The big cats are also in the verge of extinction. Photo: Agency
The big cats are also in the verge of extinction. Photo: Agency

KATHMANDU, Nepal- Over the grand sweep of history and geography, things have not been going well for Earth’s non-human species. Extinction rates over the past few centuries have been far higher than the background rate, and taking the world as a whole the picture over the past few decades has been looking pretty bleak. The Living Planet Index shows a 30% decline in biodiversity since 1970.

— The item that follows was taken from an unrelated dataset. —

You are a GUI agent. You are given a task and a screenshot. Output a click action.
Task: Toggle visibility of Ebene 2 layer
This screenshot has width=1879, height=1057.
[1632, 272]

Take a closer look, though, and a more optimistic account of the planet’s trajectory emerges. What limited information on extinctions is available suggests that trends have improved recently. Although the LPI shows a global fall in biodiversity, and a stark decline in poorer countries, in richer countries conditions are improving for other species. That is thanks to the developments covered in this special report—shifting public attitudes to other species, increasing appreciation of natural environments, legislation to stop the killing of endangered species, programmes to eradicate invasive species, more and bigger protected areas for wildlife, subsidies to restore degraded habitat, better sanitation, better regulation of pesticides, decreasing levels of conflict and increasingly effective states implementing conservationist legislation. All of these become more prevalent as countries get richer.

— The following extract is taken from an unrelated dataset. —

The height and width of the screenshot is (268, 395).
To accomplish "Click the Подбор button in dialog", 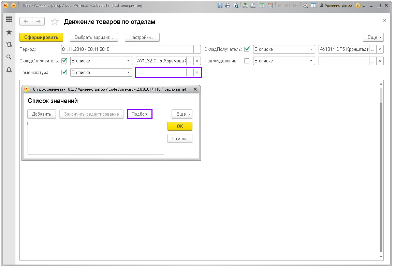I will (140, 114).
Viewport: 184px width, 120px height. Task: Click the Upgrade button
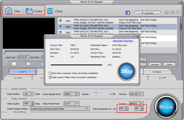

Yet the survival of most of the planet’s remaining non-human species is by no means assured. Leaving aside the huge unknown of climate change, whether or not the sixth great extinction is looming depends largely on what happens to growth and how humanity manages that growth.

Faster growth will mean higher consumption of resources and more pressure on habitat, which is bad for other species. But as North Korea’s experience shows, the combination of economic stagnation and poverty is even worse. Growth can benefit biodiversity, so long as it is combined with regulation and investment to protect other species. That has happened to some extent; whether it happens enough to prevent biodiversity being drastically reduced depends largely on governments in emerging markets.

But the biggest question of all for other species is what happens to land use. With habitat loss the principal threat to biodiversity, and agriculture taking up two-fifths of land compared with 3% for urban areas, the demand for food, and how it is met, will determine how much land is left for other creatures.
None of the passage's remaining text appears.